Stefan Kaspar
llegó a Bogotá el pasado 4 de octubre, desde Lima, y su tiquete de regreso era
para el domingo 13. Este último trayecto, sin embargo, no lo cumplió por su
cuenta, sino en un ataúd metálico, en condición de cuerpo repatriado, pues
murió de un infarto fulminante el sábado 12.
Tenía 65 años y
vino a Bogotá a participar en el Festival de Cine “Ojo al Sancocho”, organizado
por jóvenes de Ciudad Bolívar. Quizás Stefan hubiera podido alargar un poco más
su vida de haber sabido que esta capital tiene una altura de 2.600 metros, algo
que parecía ignorar no obstante ser un suizo de quien cabía esperarse esas
precauciones. De todas maneras su rebelión frente a los medicamentos de laboratorio
—que él había sustituido hace tiempos por productos homeopáticos— algún día lo
hubiera hecho vulnerable, aquí o en otra parte, a ese deceso inesperado,
ocurrido delante de una cantidad de jóvenes con quienes departía sobre video
comunitario. Era un andariego empeñado en la “soberanía audiovisual” y en la
urgencia de que los muchachos narraran con sus cámaras las historias de sus
barrios y sus regiones.
Había llegado
al Perú en 1978 y allí lo agarraron por su cuenta —haciéndolo quedarse del
todo— esos picos nevados de verdad, tan épicos en comparación con la modestia
de los Alpes suizos. Igualmente los imaginarios incaicos, el cebiche y toda esa
provocación a la estética popular implícita en las vidas de los habitantes de
la periferia limeña. En los ochentas armó un colectivo fílmico —Chaski— junto
al uruguayo exiliado Alejandro Legaspi y Fernando Espinosa, un cineasta peruano
ya fallecido. Entre ellos sacaron adelante las películas Juliana y Gregorio,
muy afines temáticamente con la brasileña Pixote, de Héctor Babenco, y la
colombiana Rodrigo D, de Víctor Gaviria. Esas cuatro cintas marcaron con su
impronta neorrealista a los espectadores y a los festivales de entonces,
erigiéndose como clásicos del cine latinoamericano. El grupo Chaski aún existe
y en próximas semanas emprenderá la filmación de otro largometraje, ya sin
Stefan en la troupe. Pero la función debe continuar.
A Stefan lo
veía con frecuencia en festivales de cine, sin que ninguno de los dos
supiéramos con precisión quién era el otro. En el 95 nos encontramos en el
andén del aeropuerto de Barcelona, donde yo quería aprovechar una escala de 15
horas para conocer la ciudad. Nos saludamos como viejos desconocidos y al
informarle del motivo de mi presencia allí me dedicó todo el día paseándome por
los lugares obligatorios de esa capital.
Unos años
después lo tuve de socio distribuidor en el Perú de una película mía de 2001.

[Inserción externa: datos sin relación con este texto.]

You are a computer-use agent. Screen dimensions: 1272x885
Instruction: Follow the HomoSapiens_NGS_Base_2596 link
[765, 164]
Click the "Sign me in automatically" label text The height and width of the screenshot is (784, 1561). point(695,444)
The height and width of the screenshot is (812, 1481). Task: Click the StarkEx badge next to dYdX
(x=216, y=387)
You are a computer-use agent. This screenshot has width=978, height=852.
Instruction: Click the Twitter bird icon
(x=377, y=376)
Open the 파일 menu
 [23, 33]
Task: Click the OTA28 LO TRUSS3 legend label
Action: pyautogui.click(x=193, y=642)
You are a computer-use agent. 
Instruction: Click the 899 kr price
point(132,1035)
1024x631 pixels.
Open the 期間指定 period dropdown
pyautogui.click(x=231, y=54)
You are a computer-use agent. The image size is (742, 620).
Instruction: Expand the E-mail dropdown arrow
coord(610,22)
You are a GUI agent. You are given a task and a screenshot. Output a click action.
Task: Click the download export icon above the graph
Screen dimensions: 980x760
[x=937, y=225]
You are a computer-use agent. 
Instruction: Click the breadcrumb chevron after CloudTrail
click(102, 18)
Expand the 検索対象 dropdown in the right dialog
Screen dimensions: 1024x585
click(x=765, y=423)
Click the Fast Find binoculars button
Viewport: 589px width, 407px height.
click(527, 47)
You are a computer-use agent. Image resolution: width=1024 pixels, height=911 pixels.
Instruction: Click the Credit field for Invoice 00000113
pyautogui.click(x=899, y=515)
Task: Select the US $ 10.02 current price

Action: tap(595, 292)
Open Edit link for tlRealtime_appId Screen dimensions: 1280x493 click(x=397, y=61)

Él y su mujer, María Elena Benites, habían construido en el limeño barrio de
Chorrillos una casa, e invitaban a sus amigos a que se fueran allá a escribir
sus novelas. De buena gana me hubiera instalado allí, frente al Pacífico, a
pensar en la vida. Pero tenía que regresar a Colombia a pagar los servicios.
Esa vivienda es una especie de comuna nostálgica del hippismo de los setentas,
al que posiblemente perteneció antes de venirse a América a quemar las naves
con Europa.
Cuando supe que estaba en Bogotá, fui hasta
Ciudad Bolívar a verme con él para renovar mi confianza en el género humano.
Repasamos cuaderno sobre los amigos y nos fumamos un cigarrillo. Dos días
después me abrumó la noticia sobre su muerte
María Elena
vino para la repatriación del cadáver. Nos vimos en Medicina Legal, donde
asumió las gestiones —muy complicadas de por sí, y peor aun en la mitad de un
puente festivo—, con un estoicismo ancestral. Cuando le dije que Stefan se
había fumado un cigarrillo conmigo, me dijo: “Me traicionó. El 31 de marzo, día
de su cumpleaños, nos habíamos prometido dejar ambos el vicio. De modo que
ofréceme uno”. Mis abrazos al colectivo Chaski del Perú.